The results indicate an increase of the EC to the passage of water through the canopies in relation to that observed in Pi (59.93 µS·cm^-1), due to the deposit of solids and mineral salts. The Pd with the highest mean EC value in the 41 events evaluated corresponds to C. hookeri with 191.36 µS·cm^-1, followed by the canopy of MET, A. farnesiana, L. leucocephala and C. greggii with 166.73, 155.13, 129.10 and 125.34 µS·cm^-1, respectively (Figure 5).

Figure 5 Behavior of electrical conductivity in throughfall for each plant canopy and gross rainfall (Pi). MET: Tamaulipan thornscrub. 

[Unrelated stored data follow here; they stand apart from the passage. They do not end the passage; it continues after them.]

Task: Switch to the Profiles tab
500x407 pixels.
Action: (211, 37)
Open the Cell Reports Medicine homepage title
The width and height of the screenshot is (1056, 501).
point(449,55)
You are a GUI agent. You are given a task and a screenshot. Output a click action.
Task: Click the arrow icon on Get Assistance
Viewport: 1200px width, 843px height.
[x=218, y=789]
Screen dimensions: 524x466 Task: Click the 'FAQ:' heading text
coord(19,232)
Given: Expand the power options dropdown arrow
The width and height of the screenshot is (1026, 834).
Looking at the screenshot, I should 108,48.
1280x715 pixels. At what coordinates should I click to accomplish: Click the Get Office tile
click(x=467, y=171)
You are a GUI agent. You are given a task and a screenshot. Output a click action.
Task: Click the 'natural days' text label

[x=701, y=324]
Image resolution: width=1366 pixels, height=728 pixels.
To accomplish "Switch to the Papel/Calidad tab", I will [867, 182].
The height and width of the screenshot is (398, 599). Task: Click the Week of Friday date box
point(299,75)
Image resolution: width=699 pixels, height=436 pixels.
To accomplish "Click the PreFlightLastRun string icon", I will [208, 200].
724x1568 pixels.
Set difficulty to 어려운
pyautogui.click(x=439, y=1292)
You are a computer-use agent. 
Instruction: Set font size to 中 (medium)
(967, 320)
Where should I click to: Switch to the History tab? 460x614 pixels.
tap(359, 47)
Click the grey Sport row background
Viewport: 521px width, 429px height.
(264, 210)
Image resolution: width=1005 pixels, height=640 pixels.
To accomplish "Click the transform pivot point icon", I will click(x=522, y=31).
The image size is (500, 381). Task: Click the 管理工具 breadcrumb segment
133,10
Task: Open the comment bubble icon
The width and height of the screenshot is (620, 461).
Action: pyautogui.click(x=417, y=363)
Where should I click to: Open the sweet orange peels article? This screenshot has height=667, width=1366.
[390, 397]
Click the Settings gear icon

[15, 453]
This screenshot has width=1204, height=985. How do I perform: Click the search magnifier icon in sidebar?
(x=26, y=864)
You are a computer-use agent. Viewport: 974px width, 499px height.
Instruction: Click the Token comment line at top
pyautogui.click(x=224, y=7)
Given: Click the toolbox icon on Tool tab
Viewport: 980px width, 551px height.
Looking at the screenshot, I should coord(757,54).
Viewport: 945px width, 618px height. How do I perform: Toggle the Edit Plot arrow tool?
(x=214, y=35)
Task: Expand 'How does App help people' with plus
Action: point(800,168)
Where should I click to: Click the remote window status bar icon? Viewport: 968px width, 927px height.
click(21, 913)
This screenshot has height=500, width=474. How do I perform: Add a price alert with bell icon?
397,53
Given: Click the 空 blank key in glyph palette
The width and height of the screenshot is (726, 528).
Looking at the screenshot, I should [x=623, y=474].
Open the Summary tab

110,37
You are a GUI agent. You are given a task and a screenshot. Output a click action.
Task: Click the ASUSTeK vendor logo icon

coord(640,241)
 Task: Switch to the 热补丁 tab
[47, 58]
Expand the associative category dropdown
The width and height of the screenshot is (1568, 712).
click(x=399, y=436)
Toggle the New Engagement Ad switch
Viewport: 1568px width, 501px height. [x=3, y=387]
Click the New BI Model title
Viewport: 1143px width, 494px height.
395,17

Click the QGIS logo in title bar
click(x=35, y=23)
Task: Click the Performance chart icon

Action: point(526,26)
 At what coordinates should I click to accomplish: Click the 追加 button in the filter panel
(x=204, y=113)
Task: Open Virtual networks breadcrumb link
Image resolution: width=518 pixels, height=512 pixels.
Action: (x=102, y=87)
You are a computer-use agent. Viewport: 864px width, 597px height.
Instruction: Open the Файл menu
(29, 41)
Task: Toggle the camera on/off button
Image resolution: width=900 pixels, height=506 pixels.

The EC analysis in Ef showed a similar behavior to Pd, recording values of 56.49 µS·cm^-1 in Pi, while A. farnesiana had the highest records with 219.16 µS·cm^-1, followed by C. hookeri and C. greggii with 155.57 and 92.01 µS·cm^-1, respectively (Figure 6). The results are similar to those found by ^{Yáñez et al. (2014)} in the MET evaluation, where they recorded values of 71.7 µS·cm^-1 for Pi, 145 µS·cm^-1 for Pd and 126.8 µS·cm^-1 for Ef.

Figure 6 Behavior of electrical conductivity in stemflow in three species and gross rainfall (Pi).  

The dragging of cortical anions and the low cation release are responsible for the increase in electrical conductivity. ^{Pérez, Cetina, Aldrete, Fenn, and Landois (2006)} mention that the increase of the EC of Ef and Pd, with respect to Pi, can be justified by the concentration effect, because when the quantity and occurrence of rainfall events decrease there is a greater accumulation of ions in the atmosphere, which are washed away by the later rain.